Elsewhere I have written about this as a form of attunement, a quality that, as adults, we might learn from children. It can also be recognised as a form of sentient knowledge that is produced when a body senses something other to itself in the moment of contact. When slowed down this improvisational element has a dance-like quality. Trevarthen (2002) has famously noted the way that caregivers of very young children often engage in dance-like exchanges of reciprocal responsivity. The slowed film of the child/blanket/bundle reminds us that this tangle of agency extends beyond dyadic relationships between adults and children, and that it also includes more-than-human matter.
References
Massey, D. (2005) For Space. London: Sage.
Trevarthen C, and Malloch S, (2002) Musicality and music before three: Human vitality and invention shared with pride, Zero to Three 23(1): 10-18
If this approach to looking at and thinking deeply about the play of two year olds intrigues you, a more detailed description (free to access published paper) of Christina’s research project can be found here:
MacRae, C. (2019) The Red Blanket: A dance of animacy. Global Studies of Childhood 1-11 DOI: 10.1177/2043610619832899
Christina is continuing this research through a further project funded by the Froebel Trust: Listening-2: Investigating sensory-motor learning in two-year olds, using Froebelian principles to deepen understanding of two-year-old children’s sensory-motor relationships with their environment.
Last June, Christina and her co-researcher Professor Maggie MacLure held a Froebel Trust webinar on findings from this project, exploring Froebel’s idea of ‘unfoldment’ and presenting an example from the research of ‘watching children jump’. The very apparent contagiousness of jumping led to the wonderful expression of ‘companionable jumping’. I’ll definitely be asking them to tell us more about this in a future ECO post!
All images are (C) Christina MacRae and must not be used without written permission from the photographer or Early Childhood Outdoors.

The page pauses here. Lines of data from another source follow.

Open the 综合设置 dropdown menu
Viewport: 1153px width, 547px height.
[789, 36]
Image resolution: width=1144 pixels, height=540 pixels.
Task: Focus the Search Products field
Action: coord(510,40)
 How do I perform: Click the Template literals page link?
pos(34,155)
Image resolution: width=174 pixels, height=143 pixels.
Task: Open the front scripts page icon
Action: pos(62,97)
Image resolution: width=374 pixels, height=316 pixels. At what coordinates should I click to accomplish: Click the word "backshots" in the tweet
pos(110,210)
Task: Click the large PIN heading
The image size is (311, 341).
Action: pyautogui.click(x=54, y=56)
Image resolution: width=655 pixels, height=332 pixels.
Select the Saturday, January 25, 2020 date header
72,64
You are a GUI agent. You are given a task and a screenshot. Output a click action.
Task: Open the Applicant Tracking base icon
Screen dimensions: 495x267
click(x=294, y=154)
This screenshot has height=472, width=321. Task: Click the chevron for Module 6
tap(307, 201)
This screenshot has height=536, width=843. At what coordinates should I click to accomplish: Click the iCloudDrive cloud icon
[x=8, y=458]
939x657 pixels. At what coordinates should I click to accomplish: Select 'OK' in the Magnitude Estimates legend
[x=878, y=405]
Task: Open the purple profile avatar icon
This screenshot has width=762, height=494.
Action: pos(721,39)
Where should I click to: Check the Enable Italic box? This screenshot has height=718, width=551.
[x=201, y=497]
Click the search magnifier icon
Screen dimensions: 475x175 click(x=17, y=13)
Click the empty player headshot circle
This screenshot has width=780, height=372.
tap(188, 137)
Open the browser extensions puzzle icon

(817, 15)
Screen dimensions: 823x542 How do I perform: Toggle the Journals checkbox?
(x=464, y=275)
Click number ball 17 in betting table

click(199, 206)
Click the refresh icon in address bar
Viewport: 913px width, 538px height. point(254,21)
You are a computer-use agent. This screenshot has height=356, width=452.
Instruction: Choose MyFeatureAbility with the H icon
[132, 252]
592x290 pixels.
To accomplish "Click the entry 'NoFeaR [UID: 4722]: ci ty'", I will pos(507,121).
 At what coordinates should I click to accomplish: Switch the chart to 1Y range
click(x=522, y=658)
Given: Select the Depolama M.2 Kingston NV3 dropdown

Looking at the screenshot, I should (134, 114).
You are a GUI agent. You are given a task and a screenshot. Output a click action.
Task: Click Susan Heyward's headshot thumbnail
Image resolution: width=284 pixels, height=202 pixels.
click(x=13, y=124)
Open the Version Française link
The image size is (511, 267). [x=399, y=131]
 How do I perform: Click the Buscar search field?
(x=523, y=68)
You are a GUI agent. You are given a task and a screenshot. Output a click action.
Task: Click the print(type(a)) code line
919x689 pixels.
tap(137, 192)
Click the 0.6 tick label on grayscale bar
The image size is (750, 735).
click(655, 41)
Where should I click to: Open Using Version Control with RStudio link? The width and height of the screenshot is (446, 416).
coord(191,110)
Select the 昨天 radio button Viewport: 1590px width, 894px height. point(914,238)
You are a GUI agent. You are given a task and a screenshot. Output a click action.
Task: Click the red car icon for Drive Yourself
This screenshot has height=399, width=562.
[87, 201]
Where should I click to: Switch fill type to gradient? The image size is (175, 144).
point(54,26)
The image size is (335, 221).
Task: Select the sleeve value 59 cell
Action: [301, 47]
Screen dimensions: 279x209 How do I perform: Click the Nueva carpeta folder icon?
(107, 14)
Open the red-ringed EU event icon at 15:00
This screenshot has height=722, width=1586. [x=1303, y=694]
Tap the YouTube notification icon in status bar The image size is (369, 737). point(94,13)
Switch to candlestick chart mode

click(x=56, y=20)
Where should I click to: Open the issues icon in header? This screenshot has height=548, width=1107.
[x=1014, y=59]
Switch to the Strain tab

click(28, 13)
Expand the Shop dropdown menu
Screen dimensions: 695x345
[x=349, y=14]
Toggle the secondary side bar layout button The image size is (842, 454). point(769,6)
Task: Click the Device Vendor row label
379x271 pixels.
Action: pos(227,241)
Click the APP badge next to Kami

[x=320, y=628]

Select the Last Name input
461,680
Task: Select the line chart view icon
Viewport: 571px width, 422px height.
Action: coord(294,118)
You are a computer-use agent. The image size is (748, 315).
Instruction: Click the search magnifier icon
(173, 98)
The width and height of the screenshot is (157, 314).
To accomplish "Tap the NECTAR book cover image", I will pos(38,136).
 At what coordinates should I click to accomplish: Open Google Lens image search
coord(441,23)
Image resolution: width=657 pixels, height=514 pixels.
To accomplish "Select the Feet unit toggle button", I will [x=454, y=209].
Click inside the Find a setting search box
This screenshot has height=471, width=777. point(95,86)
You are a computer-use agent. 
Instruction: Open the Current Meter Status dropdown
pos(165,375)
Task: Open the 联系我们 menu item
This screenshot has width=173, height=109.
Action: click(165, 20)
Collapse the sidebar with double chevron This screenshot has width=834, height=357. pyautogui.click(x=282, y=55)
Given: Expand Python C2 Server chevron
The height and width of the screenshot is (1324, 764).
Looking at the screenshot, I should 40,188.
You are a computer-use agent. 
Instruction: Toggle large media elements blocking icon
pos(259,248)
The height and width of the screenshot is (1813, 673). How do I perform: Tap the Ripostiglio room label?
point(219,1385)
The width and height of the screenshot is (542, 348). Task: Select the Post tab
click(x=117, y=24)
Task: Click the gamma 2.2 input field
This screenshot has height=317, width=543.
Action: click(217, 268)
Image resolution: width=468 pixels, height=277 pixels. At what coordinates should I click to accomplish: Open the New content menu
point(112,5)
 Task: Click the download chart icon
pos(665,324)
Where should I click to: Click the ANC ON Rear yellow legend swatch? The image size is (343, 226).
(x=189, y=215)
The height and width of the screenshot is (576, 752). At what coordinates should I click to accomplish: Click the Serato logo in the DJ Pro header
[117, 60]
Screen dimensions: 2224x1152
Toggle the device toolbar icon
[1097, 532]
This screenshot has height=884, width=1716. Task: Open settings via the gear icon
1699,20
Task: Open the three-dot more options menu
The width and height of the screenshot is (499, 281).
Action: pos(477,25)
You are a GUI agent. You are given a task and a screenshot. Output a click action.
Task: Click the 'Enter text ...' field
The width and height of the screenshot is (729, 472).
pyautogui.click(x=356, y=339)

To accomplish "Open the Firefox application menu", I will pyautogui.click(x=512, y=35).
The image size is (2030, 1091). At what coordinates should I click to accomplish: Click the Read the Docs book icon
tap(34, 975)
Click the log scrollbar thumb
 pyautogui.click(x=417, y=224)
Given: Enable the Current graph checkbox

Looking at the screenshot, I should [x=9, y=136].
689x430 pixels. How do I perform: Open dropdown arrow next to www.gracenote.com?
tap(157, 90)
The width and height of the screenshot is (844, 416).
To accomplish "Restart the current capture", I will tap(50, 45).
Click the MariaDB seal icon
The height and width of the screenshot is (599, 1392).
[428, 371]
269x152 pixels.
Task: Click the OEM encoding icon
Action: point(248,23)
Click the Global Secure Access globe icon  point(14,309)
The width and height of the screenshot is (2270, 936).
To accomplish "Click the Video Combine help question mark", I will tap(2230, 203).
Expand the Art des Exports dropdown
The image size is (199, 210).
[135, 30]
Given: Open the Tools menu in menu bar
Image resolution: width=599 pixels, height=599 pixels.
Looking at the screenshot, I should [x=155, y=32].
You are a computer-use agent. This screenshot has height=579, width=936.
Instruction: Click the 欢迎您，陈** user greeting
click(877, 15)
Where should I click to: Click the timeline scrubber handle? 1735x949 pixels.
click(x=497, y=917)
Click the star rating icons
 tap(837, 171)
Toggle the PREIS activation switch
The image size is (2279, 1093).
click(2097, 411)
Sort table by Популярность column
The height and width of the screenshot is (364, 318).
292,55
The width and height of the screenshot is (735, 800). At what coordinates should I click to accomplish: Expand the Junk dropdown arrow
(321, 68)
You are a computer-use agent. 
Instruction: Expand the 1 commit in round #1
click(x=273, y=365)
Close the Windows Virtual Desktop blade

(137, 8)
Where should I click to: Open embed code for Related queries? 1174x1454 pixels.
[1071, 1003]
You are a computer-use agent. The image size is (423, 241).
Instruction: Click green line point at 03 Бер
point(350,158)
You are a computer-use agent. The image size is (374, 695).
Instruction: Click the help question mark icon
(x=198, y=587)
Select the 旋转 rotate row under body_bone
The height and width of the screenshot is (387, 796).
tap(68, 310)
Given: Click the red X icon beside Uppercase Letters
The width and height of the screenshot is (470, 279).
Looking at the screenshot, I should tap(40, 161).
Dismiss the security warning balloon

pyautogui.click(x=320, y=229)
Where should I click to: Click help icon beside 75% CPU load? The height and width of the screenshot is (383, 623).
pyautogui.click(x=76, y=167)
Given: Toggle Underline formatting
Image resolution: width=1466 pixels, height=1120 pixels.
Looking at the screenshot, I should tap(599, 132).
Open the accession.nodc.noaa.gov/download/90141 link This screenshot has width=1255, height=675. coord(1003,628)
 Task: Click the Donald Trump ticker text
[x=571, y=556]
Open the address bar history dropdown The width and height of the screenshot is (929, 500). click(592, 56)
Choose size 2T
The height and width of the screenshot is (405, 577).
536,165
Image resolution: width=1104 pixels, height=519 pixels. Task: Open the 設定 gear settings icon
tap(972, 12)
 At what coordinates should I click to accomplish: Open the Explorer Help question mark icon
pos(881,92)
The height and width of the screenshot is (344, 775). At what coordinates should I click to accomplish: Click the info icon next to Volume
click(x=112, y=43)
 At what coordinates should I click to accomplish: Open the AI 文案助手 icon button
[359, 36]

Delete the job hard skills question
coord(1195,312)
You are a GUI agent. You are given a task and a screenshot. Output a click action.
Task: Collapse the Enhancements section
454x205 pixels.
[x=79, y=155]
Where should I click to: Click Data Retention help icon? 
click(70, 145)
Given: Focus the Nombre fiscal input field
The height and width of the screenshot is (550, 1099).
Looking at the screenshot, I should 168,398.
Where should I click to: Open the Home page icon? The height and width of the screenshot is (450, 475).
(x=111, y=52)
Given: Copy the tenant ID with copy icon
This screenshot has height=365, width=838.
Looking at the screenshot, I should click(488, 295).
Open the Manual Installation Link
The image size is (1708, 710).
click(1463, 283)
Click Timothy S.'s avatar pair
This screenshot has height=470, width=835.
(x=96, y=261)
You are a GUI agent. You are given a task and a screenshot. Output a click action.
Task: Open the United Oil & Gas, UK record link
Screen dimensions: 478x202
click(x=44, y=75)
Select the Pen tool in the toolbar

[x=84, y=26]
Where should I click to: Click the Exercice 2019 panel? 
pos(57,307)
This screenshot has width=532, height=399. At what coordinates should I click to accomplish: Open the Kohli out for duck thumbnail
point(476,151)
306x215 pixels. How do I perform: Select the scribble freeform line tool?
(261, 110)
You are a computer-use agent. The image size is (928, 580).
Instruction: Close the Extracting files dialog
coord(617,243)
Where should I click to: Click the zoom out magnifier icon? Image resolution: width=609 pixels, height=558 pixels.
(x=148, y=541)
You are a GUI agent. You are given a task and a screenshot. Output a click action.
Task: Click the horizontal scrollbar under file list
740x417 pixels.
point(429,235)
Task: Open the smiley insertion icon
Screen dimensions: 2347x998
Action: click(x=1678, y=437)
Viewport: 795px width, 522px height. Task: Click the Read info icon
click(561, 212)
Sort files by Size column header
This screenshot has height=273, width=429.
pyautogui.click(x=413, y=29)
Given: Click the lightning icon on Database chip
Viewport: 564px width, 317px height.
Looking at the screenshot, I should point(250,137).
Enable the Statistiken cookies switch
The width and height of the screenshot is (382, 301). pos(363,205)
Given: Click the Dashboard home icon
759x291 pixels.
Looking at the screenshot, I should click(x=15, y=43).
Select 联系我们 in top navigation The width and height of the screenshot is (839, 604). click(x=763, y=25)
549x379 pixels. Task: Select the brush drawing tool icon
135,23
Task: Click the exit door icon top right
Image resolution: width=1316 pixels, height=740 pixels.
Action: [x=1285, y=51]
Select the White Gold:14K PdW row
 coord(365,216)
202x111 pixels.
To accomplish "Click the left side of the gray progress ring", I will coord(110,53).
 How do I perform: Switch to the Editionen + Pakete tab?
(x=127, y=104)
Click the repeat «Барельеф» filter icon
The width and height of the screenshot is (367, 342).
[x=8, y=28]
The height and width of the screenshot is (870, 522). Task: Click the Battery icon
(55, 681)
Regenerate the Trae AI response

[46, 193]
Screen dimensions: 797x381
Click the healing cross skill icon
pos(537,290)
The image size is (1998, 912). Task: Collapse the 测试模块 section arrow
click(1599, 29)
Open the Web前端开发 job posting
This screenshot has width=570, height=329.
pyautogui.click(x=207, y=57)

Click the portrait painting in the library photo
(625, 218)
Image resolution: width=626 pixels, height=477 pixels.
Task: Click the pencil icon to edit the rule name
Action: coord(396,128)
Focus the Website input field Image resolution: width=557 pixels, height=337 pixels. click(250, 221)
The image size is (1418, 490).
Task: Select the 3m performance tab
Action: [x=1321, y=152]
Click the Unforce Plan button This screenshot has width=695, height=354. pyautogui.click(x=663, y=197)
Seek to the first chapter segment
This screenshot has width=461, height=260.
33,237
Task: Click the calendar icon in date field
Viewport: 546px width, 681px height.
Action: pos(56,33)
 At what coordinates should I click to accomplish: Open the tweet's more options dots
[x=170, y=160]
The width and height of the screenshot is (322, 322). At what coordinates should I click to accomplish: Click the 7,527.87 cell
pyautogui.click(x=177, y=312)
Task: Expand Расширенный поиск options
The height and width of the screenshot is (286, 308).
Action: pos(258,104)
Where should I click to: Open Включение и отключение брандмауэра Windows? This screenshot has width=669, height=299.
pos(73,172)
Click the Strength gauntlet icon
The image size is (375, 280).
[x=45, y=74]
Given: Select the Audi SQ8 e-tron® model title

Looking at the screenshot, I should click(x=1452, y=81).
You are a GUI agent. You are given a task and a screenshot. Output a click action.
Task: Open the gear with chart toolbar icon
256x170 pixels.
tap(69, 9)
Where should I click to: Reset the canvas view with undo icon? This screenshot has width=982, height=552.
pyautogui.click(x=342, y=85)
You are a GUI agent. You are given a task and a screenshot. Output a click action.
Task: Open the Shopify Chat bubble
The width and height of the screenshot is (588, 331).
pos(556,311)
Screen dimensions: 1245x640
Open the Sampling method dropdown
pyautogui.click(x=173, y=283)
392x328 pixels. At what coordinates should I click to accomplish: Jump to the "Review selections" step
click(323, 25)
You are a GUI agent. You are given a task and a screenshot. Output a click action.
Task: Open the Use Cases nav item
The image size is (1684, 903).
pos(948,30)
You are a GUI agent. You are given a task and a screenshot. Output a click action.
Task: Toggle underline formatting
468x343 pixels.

This is an inspiring article and so respectful and thoughtful about the children’s experience. It sings out connectivity which is a Froebelian principle. Both animate and inanimate objects in our world are closely aligned and connected and we stop understanding this at our peril. I have just read a book by Nan Shepherd called The Living Mountain which is about the connectivity of all that make up and are the Cairngorm mountains. This article in a different way is saying the same thing. We must stop compartmentalizing children’s learning and putting our own perspective on what we see. Thank you.